··· Trecho do texto

É importante adotar uma abordagem intuitiva para garantir a segurança dos alimentos, levando em consideração os potenciais riscos associados à presença de barba na indústria alimentícia.

Em post escrito em 30 de dezembro de 2014 por Juliane Dias, as legislações sobre Boas Práticas de Fabricação (BPF) não estão atualizadas até a data atual. Vou comentar algumas das principais legislações existentes sobre o assunto:

RDC 216 de 2004 da ANVISA: principal legislação da ANVISA sobre BPF para estabelecimentos de serviços de alimentação. Estabelece em seu artigo 4, item 4.6.6:

4.6.6 Os manipuladores devem usar cabelos presos e protegidos por redes, toucas ou outro acessório apropriado para esse fim, não sendo permitido o uso de barba. As unhas devem estar curtas e sem esmalte ou base. Durante a manipulação, devem ser retirados todos os objetos de adorno pessoal e a maquiagem.

RDC 275/2002 da Anvisa – Regulamento Técnico de Procedimentos Operacionais Padronizados aplicados aos Estabelecimentos Produtores/Industrializadores de Alimentos e a Lista de Verificação das Boas Praticas de Fabricação em Estabelecimentos Produtores/Industrializadores de Alimentos, estabelece em seu anexo II (check list de inspeção), item 3.1.3:

“3.1.3 Asseio pessoal: boa apresentação, asseio corporal, mãos limpas, unhas curtas, sem esmalte, sem adornos (anéis, pulseiras, brincos, etc.); manipuladores barbeados, com os cabelos protegidos.”

Segundo o dicionário, a palavra barbeado significa:

“ a barba aparada ou rapada”

Assim, estar barbeado significa que um homem removeu completamente ou parcialmente os pelos faciais utilizando uma lâmina de barbear, proporcionando uma aparência de pele suave e sem pelos. Isso pode incluir raspar completamente a barba, deixar apenas um cavanhaque ou manter uma barba aparada e bem cuidada. A escolha de estar barbeado ou não é uma decisão pessoal e pode variar de acordo com as preferências individuais, estilo pessoal ou requisitos profissionais. Acredito que a legislação, por ser do ano de 2002, descreveu o termo incorretamente. O correto, para não ter duplo sentido, é o verbo: raspar a barba, ou seja, fazer a barba totalmente.

Mas melhor nem contar isto para os empresários do setor para não perder o que já alcançamos até agora.

······
··· Dados de origem

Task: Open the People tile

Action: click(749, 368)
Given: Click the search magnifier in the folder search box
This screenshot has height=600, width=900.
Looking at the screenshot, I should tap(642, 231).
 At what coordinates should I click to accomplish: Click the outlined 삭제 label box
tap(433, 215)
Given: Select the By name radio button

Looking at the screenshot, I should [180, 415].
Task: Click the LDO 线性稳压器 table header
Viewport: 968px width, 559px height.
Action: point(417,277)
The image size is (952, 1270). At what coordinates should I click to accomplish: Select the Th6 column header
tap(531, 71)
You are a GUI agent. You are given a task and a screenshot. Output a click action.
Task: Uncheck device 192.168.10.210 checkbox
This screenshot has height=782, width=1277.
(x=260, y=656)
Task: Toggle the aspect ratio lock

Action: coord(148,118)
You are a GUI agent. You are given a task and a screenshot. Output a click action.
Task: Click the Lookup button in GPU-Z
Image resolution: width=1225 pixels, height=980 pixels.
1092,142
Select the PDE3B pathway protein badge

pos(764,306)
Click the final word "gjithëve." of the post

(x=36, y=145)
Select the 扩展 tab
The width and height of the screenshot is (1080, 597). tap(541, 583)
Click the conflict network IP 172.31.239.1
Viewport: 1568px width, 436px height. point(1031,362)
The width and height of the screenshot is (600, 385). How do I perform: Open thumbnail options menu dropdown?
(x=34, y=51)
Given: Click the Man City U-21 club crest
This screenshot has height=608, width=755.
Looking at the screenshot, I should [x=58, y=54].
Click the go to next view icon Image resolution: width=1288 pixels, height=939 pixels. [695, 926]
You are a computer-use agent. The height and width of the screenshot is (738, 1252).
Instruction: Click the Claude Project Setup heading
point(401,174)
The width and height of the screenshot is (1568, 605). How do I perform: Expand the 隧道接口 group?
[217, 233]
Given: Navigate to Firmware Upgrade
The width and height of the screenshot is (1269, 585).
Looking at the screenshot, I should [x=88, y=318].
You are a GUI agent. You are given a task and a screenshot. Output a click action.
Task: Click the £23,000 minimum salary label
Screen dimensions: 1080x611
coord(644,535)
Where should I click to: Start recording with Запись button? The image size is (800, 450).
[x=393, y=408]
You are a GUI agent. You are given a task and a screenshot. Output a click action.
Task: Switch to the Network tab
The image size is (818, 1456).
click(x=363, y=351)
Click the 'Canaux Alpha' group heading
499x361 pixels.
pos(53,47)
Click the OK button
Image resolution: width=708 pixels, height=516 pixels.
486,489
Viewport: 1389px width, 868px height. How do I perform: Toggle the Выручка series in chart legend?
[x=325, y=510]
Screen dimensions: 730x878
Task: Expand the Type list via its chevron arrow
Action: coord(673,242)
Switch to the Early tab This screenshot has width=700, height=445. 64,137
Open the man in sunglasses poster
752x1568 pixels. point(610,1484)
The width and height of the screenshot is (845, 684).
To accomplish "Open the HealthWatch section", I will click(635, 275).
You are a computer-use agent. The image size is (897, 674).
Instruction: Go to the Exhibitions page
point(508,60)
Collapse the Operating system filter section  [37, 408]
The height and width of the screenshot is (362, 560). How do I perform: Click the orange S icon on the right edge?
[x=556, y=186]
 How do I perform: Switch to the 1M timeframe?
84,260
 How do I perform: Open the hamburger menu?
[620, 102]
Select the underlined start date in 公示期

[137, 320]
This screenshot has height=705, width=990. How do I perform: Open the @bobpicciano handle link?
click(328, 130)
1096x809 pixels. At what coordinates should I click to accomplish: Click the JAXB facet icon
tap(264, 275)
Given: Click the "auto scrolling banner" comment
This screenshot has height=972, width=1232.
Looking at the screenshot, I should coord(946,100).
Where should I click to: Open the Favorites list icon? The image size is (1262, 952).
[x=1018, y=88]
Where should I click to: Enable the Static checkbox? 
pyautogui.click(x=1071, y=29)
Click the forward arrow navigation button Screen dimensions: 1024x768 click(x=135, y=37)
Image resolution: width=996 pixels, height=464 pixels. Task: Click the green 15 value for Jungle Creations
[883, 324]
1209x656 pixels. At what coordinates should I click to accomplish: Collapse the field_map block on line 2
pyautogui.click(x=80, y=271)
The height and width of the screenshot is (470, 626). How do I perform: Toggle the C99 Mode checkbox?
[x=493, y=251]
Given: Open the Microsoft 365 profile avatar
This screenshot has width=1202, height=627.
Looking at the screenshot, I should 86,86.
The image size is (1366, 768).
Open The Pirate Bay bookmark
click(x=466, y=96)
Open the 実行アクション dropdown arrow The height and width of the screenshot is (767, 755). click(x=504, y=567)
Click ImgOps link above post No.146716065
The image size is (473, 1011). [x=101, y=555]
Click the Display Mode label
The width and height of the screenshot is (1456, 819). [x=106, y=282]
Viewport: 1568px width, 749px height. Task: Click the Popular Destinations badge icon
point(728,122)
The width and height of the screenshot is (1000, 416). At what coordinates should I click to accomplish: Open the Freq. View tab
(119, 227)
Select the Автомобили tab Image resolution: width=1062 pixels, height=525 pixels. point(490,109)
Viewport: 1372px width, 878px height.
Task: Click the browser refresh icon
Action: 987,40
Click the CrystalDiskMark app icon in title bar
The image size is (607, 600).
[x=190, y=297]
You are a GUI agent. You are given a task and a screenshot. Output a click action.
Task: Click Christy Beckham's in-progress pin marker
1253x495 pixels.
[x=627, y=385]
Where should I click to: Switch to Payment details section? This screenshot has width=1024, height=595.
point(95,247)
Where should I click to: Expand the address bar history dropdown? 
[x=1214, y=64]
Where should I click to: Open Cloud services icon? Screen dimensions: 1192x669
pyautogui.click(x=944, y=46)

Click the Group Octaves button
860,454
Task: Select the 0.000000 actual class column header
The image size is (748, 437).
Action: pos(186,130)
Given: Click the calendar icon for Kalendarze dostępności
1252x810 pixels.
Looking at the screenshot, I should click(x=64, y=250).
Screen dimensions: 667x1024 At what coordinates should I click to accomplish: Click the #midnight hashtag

······

Partes do exercício:
1. Transcreva, do texto sobre barba na indústria alimentícia, o trecho que vai de "É importante adotar" até "na indústria alimentícia.", incluindo essas palavras.
2. Estenda o texto sobre barba na indústria alimentícia, começando logo após a última frase apresentada.
Os registros não guardam relação com o texto sobre barba na indústria alimentícia.

Respostas às tarefas:
1.
É importante adotar uma abordagem intuitiva para garantir a segurança dos alimentos, levando em consideração os potenciais riscos associados à presença de barba na indústria alimentícia.

2.
Instrução Normativa n° 5, de 31 de março de 2000 (MAPA), que aprova em seu Art.1°, o Regulamento Técnico para a fabricação de bebidas e vinagres, inclusive vinhos e derivados da uva e do vinho, dirigido a estabelecimentos elaboradores e ou industrializadores.

A IN 05 MAPA não menciona o termo “barba”.

Portaria 78 de 30/01/2009, válida somente para o Estado do Rio Grande do Sul, aprova:

“A Lista de Verificação em Boas Práticas para Serviços de Alimentação, Normas para Cursos de Capacitação em Boas Práticas para Serviços de Alimentação e dá outras providências.”

Em seu anexo I, na lista de verificação:

“Item 7.6. Manipuladores dotados de boa apresentação, asseio corporal, mãos higienizadas, unhas curtas, sem esmalte, sem adornos, sem barba ou bigode e cabelos protegidos.”

A regulamentação do uso de barba por funcionários pelo MAPA (Ministério da Agricultura, Pecuária) tem sido motivo de controvérsia. Embora as diretrizes para a higiene pessoal sejam estabelecidas, as regras específicas sobre o uso de barba não são claras, o que tem gerado interpretações divergentes por parte das empresas.

As legislações do MAPA em relação ao uso de barba pelos funcionários não especificam o uso de barbas para os funcionários quanto para os empregadores. Enquanto algumas empresas adotam uma política de proibição total do uso de barba, outras permitem que os funcionários usem barba desde que sigam as diretrizes de higiene pessoal estabelecidas pelo MAPA. Essa falta de clareza tem levado a diferentes interpretações da lei e, consequentemente, a diferentes práticas adotadas pelas empresas.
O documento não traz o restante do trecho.